They basically said on their FB page they don't care what you think about killing sailfish. If it's a legal size then its good with them.


----------



## DawnsKayBug

deleted


----------



## yakkersteve

This tournament is a freaking joke! A "weigh master" that cannot tell the difference between a king and a spanish?! How the hell does that happen? Also, I see the tickets are $45 per angler. I have no problem paying $45 to fish a tourney but the prizes need to justify the entry fee. This year first place is $125, second place is $75 and third place is $25.....crazy if you ask me. They try to justify the terrible payout by saying that you get a great captains bag...last year the bag included a shirt, some crappy lures and some bass hooks and some magazines, isn't this a saltwater tournament? No freaking leader board last year?! Who in the hell runs this tournament anyway? I saw on another thread where the county GIVES them money to put this tournament on, if so, the county should put some other people in charge. People need to voice their opinion! This tournament was better when Brad King, Tyler Manning and the guys at Broxsons were in charge. The prices were lower, the prizes were better, there was a leader board and we didn't have to worry about fish being misidentified.


----------



## MrFish

#sailfishlivesmatter

All the tackle shops should watch out if fishermen start rioting and looting....


----------



## Breeze

Whats the deal with keeping sailfish? Are they not legal to keep? I think they are pretty cool looking fish but just wondering why everyone gets in an uproar about someone keeping them if they are legal to catch. Are they endangered? Not worth eating? Someone clue me in here.

The wife thinks deer are really cute but she has no problem with me killing them and us eating them.. So why are sailfish off limits?


----------



## DawnsKayBug

Deleted


----------



## MrFish

I wouldn't kill a sail, but I've heard that it's pretty damn good to eat. I don't know who told you it's inedible. Never heard that about a pointy nosed fish.


----------



## Brads

DawnsKayBug,
100% legal to hook, kill, and eat. 100% anglers choice. 100% your opinion doesn't really matter. Don't take it the wrong way, it's not like I'm telling you to go hug a tree or go do a photo shoot with PETA. By the way I heard that remoras are catch and release only for the tourney.


----------



## NavarreFishingRodeo

*Sailfish*

Sailfish can be caught. The FWC regulation is that the minimum size to keep : 63 inches lower jaw/fork length and one billfish per day per angler. We will not weigh in fish that does not meet regulation.


----------



## NKlamerus

This is one of the best threads we have had in awhile...


----------



## Breeze

I did a little internet research and it appears that the taste of sailfish is as divided as the issue of keeping them. Some say they do not taste good while others say they taste great, especially smoked... 

Way I look at it, if they are legal to keep, and the one you catch is legal, and you have the proper license to keep it, why not keep it if you are going to eat it.

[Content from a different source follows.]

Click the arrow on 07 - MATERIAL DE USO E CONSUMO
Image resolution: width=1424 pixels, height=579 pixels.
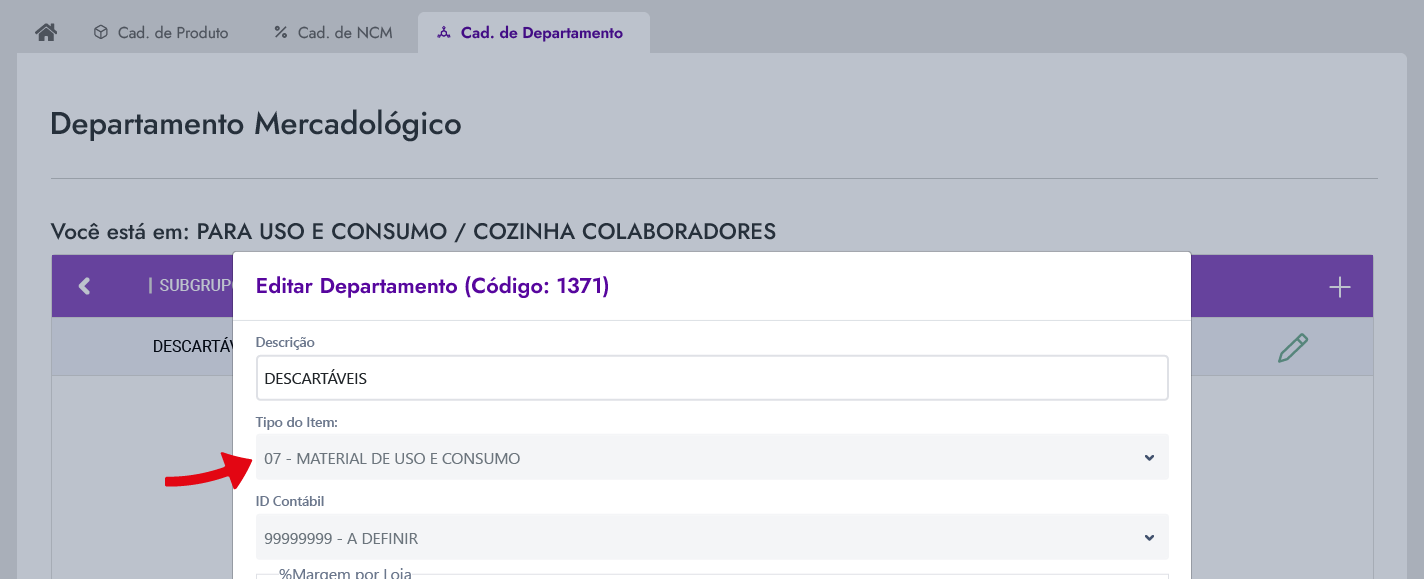pos(1149,458)
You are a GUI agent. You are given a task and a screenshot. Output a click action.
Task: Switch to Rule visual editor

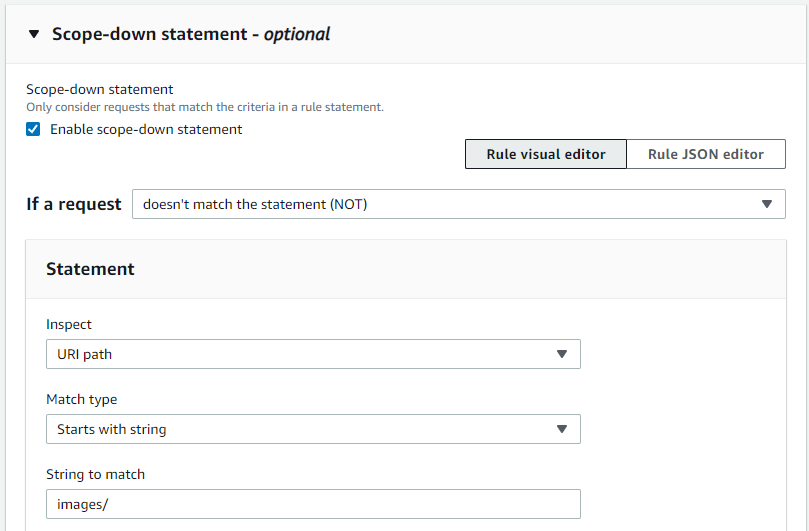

I just find it odd that people are perfectly fine with keeping one species of animal that is legal but get angry with those who keep a different species even though its legal and they are going to eat it. Now I do not agree with keeping it if your only going to take it back to the dock, get some pics and then toss it away. That is wrong. But if your going to eat it, whats the big deal? 

I have known people that thought it was totally wrong for me to kill a deer. They did not condemn me for it but they told me they thought it was wrong to kill such a beautiful animal. But it is legal and I eat them. For some reason it seems that killing a sailfish is the end of the world, yet it is legal and they are probably going to eat them. 

I seriously doubt I will ever get the chance to catch a sailfish, but if I do, and its legal for me to keep it, then I am going to keep it. Unless, of course, the captain of the boat has a personal policy against keeping them.... his boat, his rules. I will invite you guys over to dinner when I smoke it..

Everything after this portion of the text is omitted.